The only requirement in the relative location of region 13a in sliding-surface 14 side and region 13b in base-material 12 side is that region 13a in sliding-surface 14 side is relatively closer to sliding surface 14 side as compared to region 13b in base-material 12 side.

As long as the orientation index of at least one of the crystal planes in overlay 13 differs in region 13a of sliding-surface 14 side and region 13b of base-material 12 side, orientation patterns of other regions intervening these two regions may be configured to any levels.

The location of measurement of region 13a in sliding-surface 14 side and region 13b in base-material 12 side is merely an example. Thus, the location of measurement may be modified within the predetermined region.

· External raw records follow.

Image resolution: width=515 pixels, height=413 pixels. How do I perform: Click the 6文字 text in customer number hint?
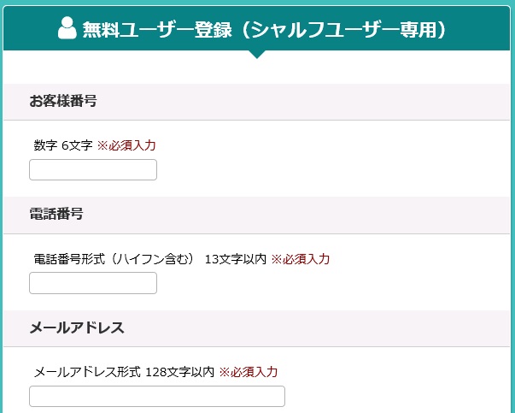coord(77,145)
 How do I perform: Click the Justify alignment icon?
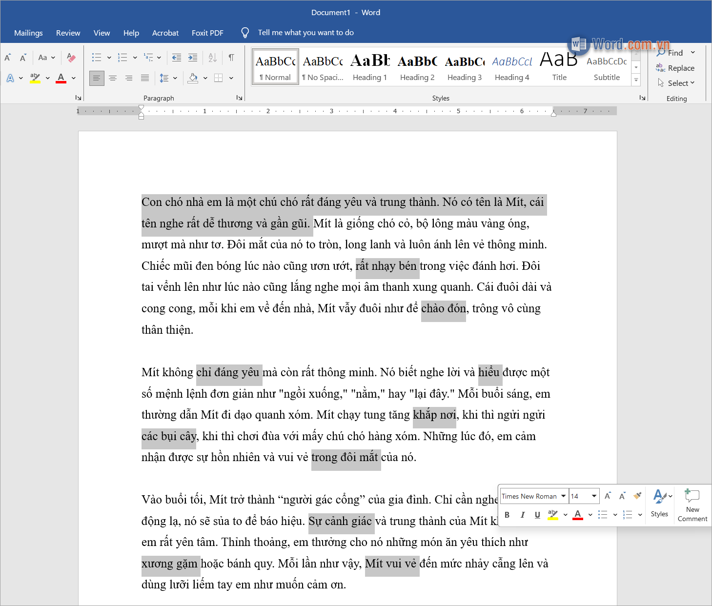[144, 78]
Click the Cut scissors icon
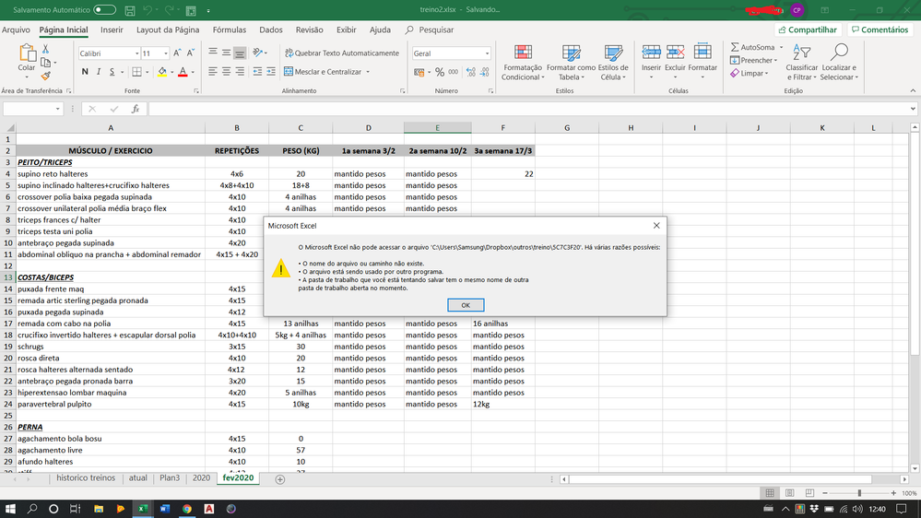Image resolution: width=921 pixels, height=518 pixels. (44, 50)
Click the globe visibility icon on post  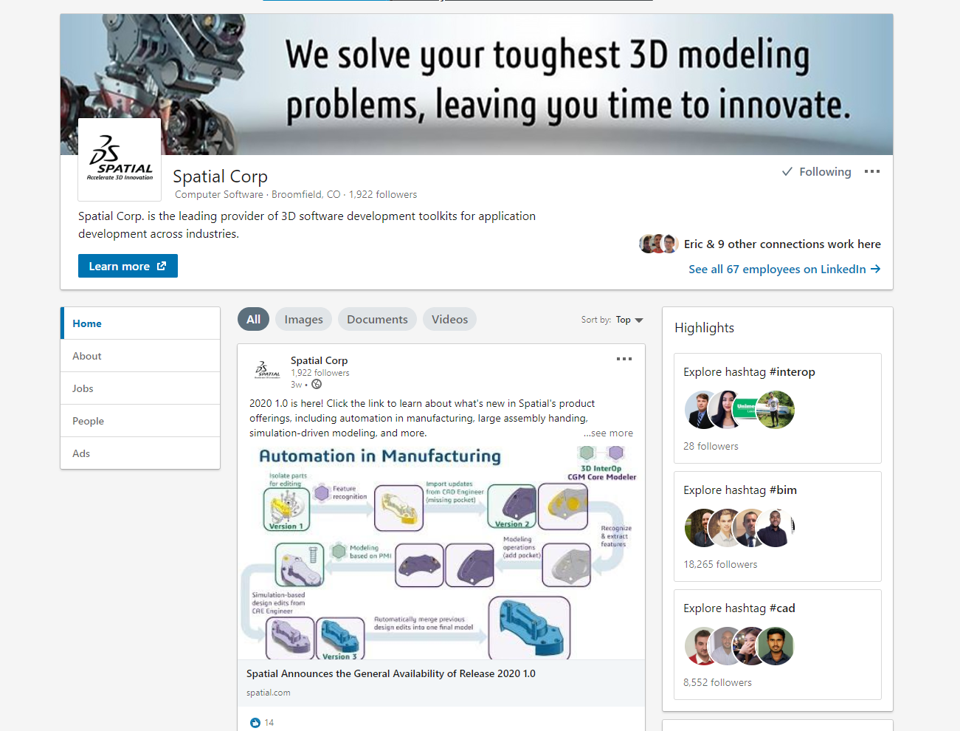click(317, 384)
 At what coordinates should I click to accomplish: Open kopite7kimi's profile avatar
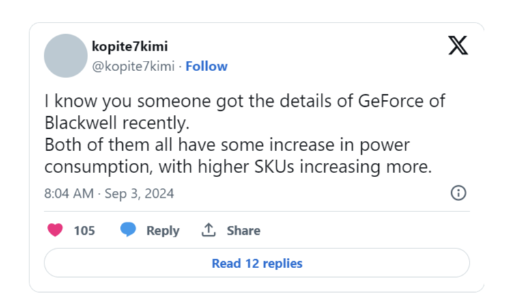(x=66, y=55)
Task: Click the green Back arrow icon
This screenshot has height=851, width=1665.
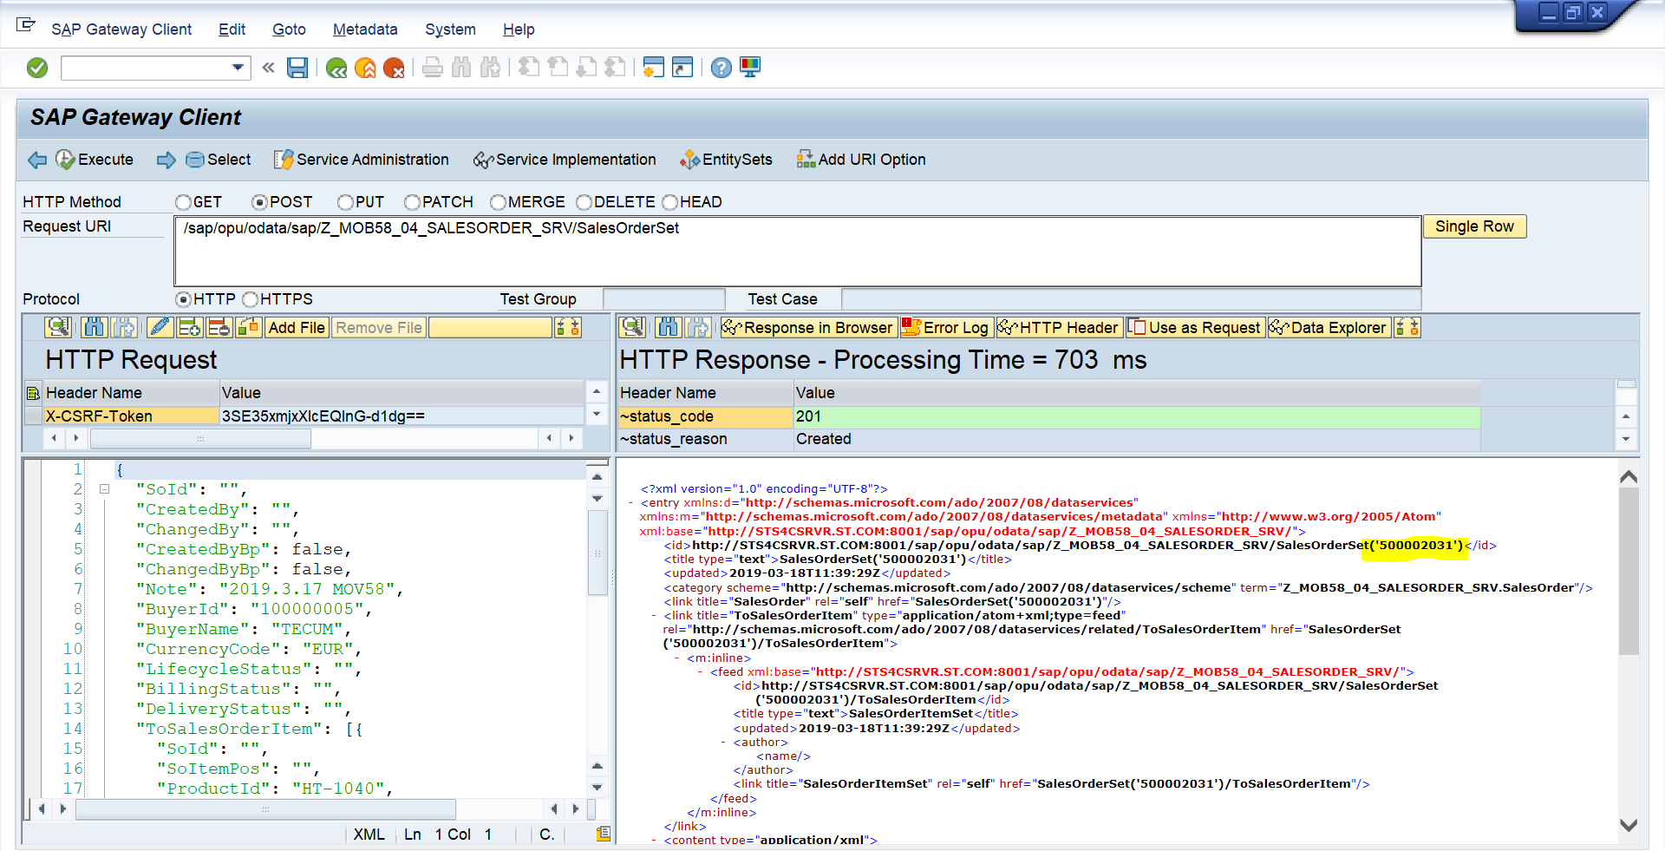Action: tap(336, 68)
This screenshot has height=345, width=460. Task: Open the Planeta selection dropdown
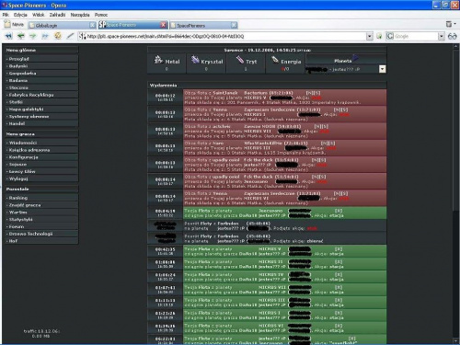[x=382, y=69]
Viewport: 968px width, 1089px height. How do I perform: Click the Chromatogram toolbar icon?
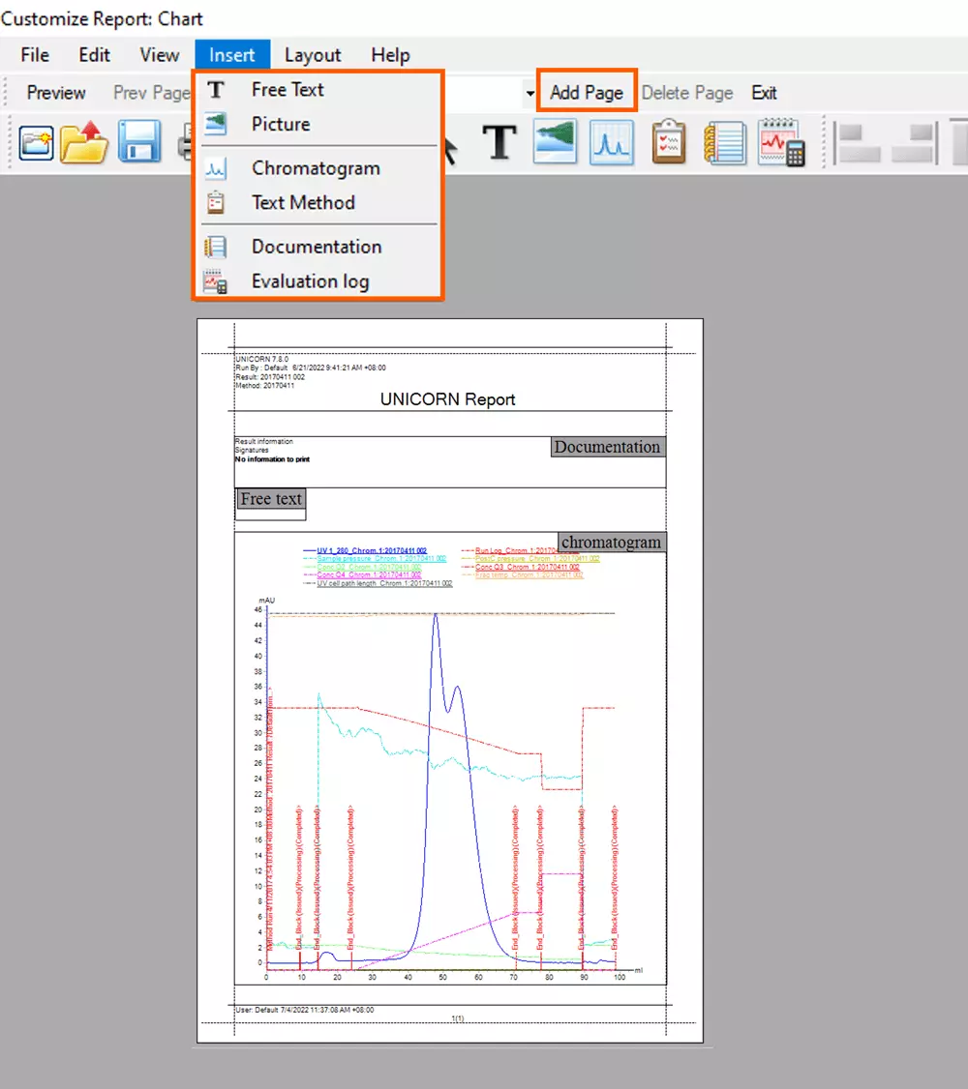pyautogui.click(x=611, y=143)
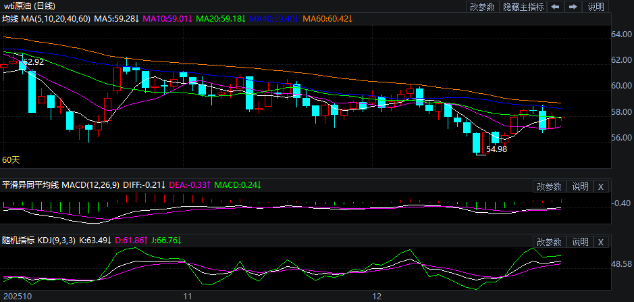
Task: Click the 平滑异同平均线 MACD(12,26,9) label
Action: click(61, 185)
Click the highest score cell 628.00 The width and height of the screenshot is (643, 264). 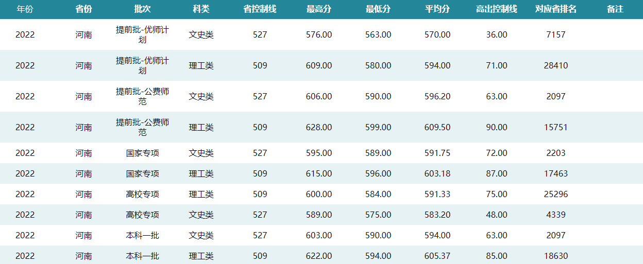pos(319,127)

Though not described, each of the components includes unavoidable impurities.

Claims

1. A slide member comprising: a base material; andan overlay provided over the base material,wherein the overlay includes a plurality of regions in a thickness direction including a sliding-surface side region that slides with the counter element and a base-material side region,wherein a material forming the overlay includes a plurality of crystal planes and orientation index of at least one of the crystal planes differs in the sliding-surface side region and the base-material side region of the overlay.

2. The slide member according to claim 1, wherein Q÷P×100(%)≦50(%) or Q÷P×100(%)≧200(%)

3. The slide member according to claim 1, wherein the crystal plane having the highest orientation index in the sliding-surface side of the overlay is different from the crystal plane having the highest orientation index in the base-material side of the overlay.

4. The slide member according to claim 1, wherein the overlay comprises a Bi-based material or a Ag-based material.

5. The slide member according to claim 1, wherein the base material comprises a bearing alloy layer, an overlay, and an intermediate layer provided between the bearing alloy layer and the overlay, and wherein the intermediate layer comprises one or more types of materials selected from the group of Ag, Ag alloy, Ni, Ni alloy, Co, and Co alloy.

6. The slide member according to claim 2, wherein the crystal plane having the highest orientation index in the sliding-surface side of the overlay is different from the crystal plane having the highest orientation index in the base-material side of the overlay.

7. The slide member according to claim 2, wherein the overlay comprises a Bi-based material or a Ag-based material.

8. The slide member according to claim 3, wherein the overlay comprises a Bi-based material or a Ag-based material.

9. The slide member according to claim 2, wherein the base material comprises a bearing alloy layer, an overlay, and an intermediate layer provided between the bearing alloy layer and the overlay, and wherein the intermediate layer comprises one or more types of materials selected from the group of Ag, Ag alloy, Ni, Ni alloy, Co, and Co alloy.

10. The slide member according to claim 3, wherein the base material comprises a bearing alloy layer, an overlay, and an intermediate layer provided between the bearing alloy layer and the overlay, and wherein the intermediate layer comprises one or more types of materials selected from the group of Ag, Ag alloy, Ni, Ni alloy, Co, and Co alloy.

11. The slide member according to claim 4, wherein the base material comprises a bearing alloy layer, an overlay, and an intermediate layer provided between the bearing alloy layer and the overlay, and wherein the intermediate layer comprises one or more types of materials selected from the group of Ag, Ag alloy, Ni, Ni alloy, Co, and Co alloy.